#### Records supplied ####

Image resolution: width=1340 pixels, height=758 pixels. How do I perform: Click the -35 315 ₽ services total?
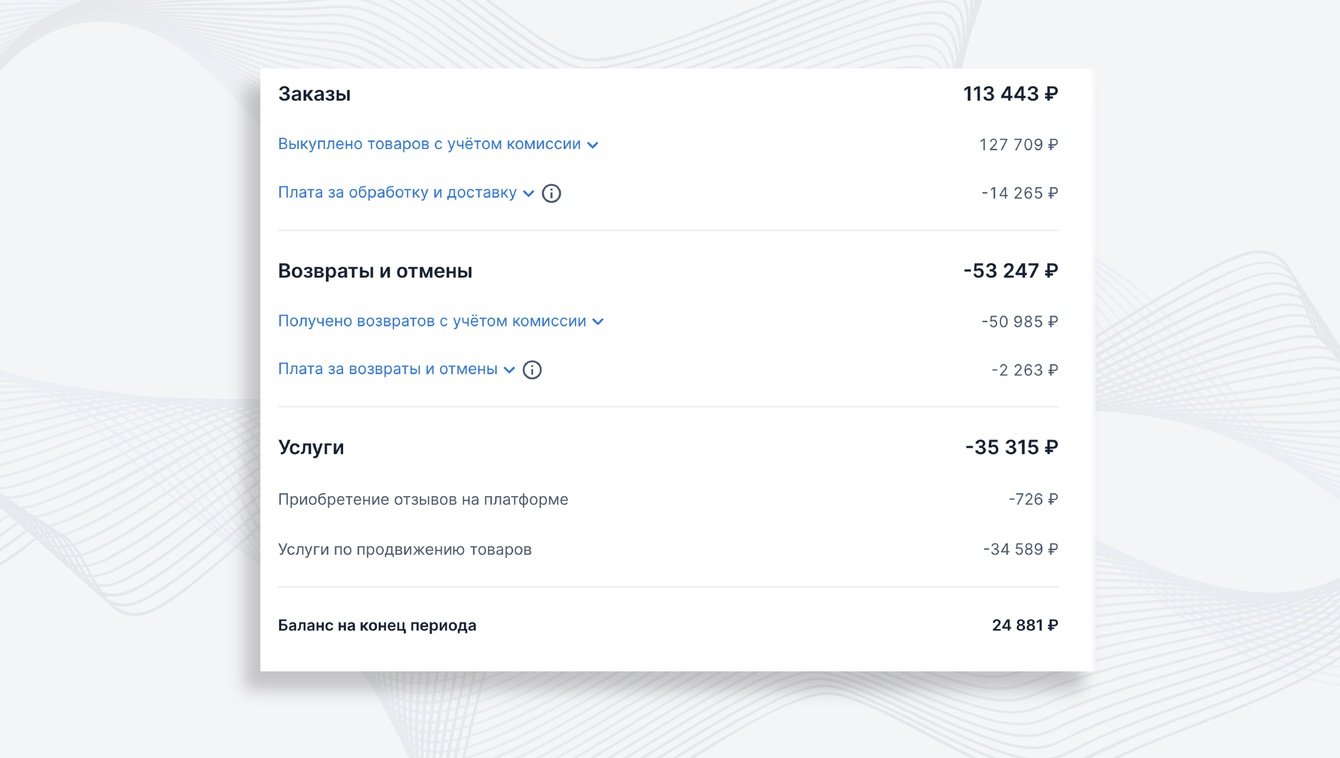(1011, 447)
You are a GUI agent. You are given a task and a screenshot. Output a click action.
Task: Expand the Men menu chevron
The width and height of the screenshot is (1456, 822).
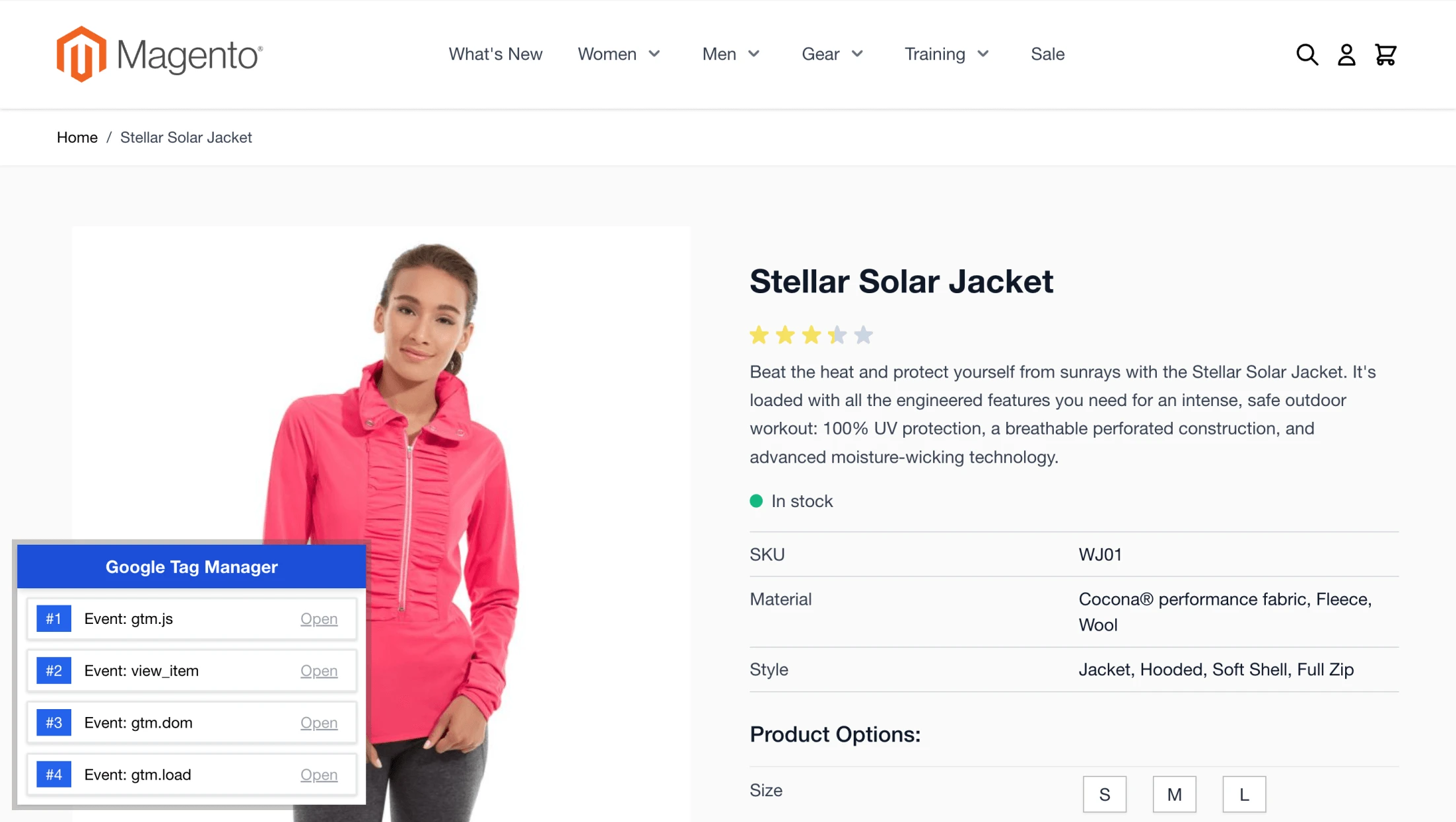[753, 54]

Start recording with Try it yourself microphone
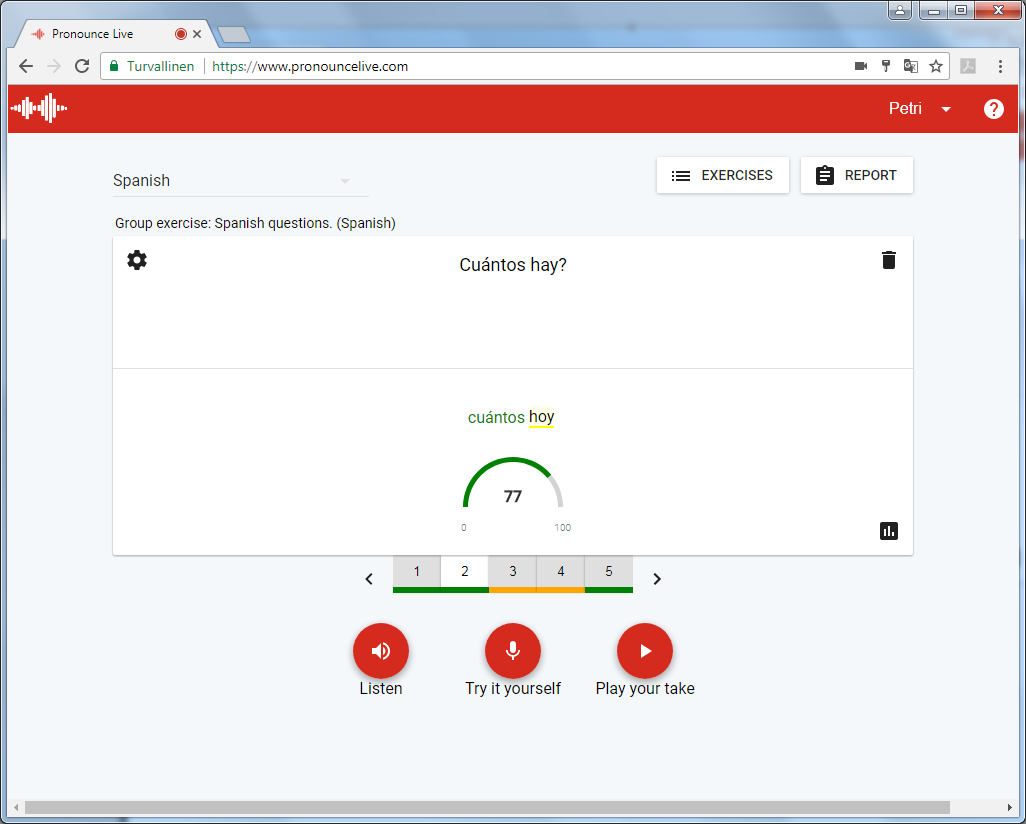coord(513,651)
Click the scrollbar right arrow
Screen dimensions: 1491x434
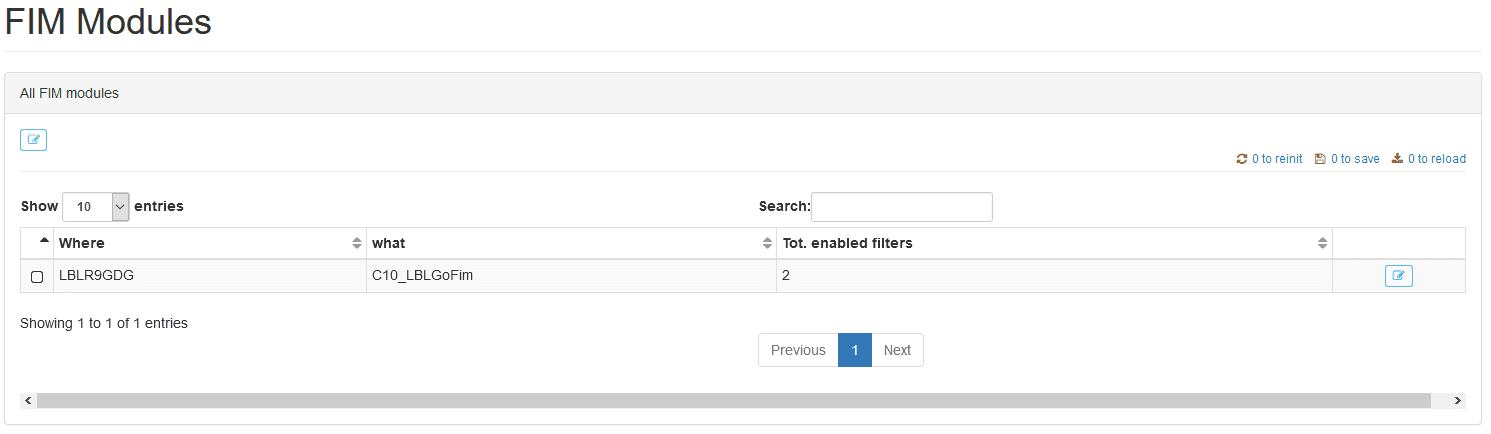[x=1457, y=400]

####
#### Records supplied ####

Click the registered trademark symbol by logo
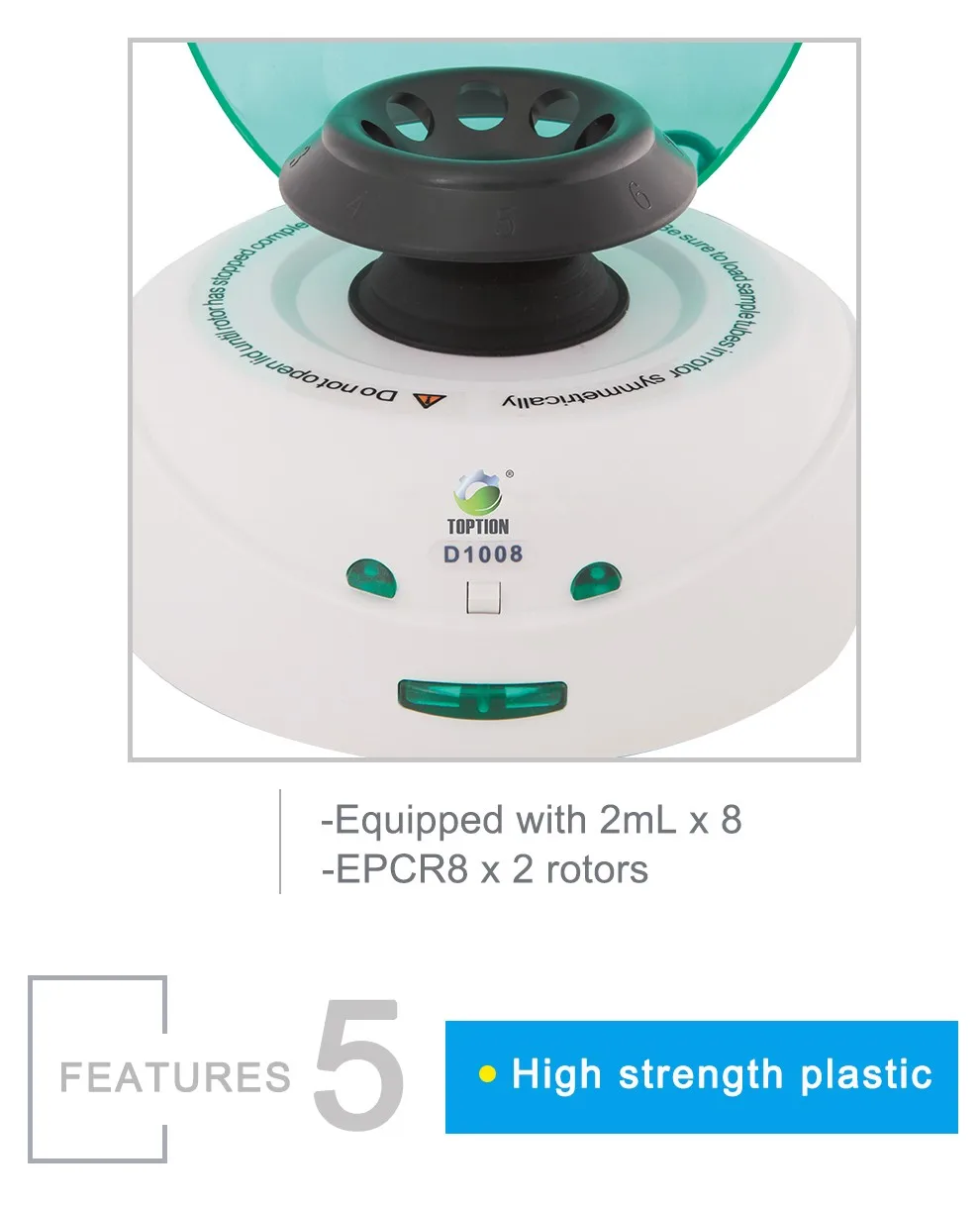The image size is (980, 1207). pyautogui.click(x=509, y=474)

####

▶ _Work required_
For this exercise, please set down exactly the lines of the listing above from the line with "Image resolution: width=1340" up to and including the line with "Task: Expand the Men menu chevron", and no pictures.

▶ _Response_
Image resolution: width=1340 pixels, height=758 pixels. How do I perform: Click the -35 315 ₽ services total?
(1011, 447)
You are a GUI agent. You are given a task and a screenshot. Output a click action.
Task: Expand the Men menu chevron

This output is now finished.